■ **SEZIONE DEL DOCUMENTO**:
───
Uno di questi è il Dawadawa, cibo, o meglio condimento fermentato che si fa in Ghana. In realtà lo si può trovare in tutta Africa occidentale (se, come noi, avete bisogno di rinfrescarvi un po’ di geografia, potete dare una rapida occhiata alla cartina qui) con nomi differenti — come ad esempio, Soumbala — e metodi di preparazione che cambiano leggermente.

Immagine 1: Néré o albero di carruba africana (Parkia biglobosa)
Per fare il Dawadawa si usano i semi del Néré, l’albero di carruba africana (Parkia biglobosa). Quest’albero, che può raggiungere fino ai 30 metri di altezza, produce dei frutti lunghi circa 30-40 centimetri, ciascuno con una trentina di semi.

Immagine 2: baccelli contenenti i semi
I semi, che assomigliano a dei piccoli fagioli, vengono raccolti da aprile a giugno e, prima di poter essere fermentati, richiedono un lungo lavoro preparatorio.
───
■ **MATERIALE FORNITO**:
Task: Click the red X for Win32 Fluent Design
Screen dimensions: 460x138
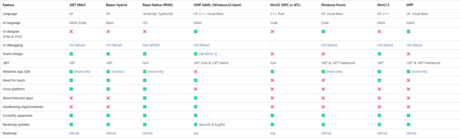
───
■ **ESERCIZIO 1**:
Secondo il testo sul Dawadawa, in quali mesi si raccolgono i semi del Néré?
■ **ESERCIZIO 2**:
Trascrivi dal testo sul Dawadawa il passo che si apre con le parole contenenti "Immagine 2: baccelli" e si chiude con "lungo lavoro preparatorio.".

■ **RISPOSTA 1**:
Da aprile a giugno.

■ **RISPOSTA 2**:
Immagine 2: baccelli contenenti i semi
I semi, che assomigliano a dei piccoli fagioli, vengono raccolti da aprile a giugno e, prima di poter essere fermentati, richiedono un lungo lavoro preparatorio.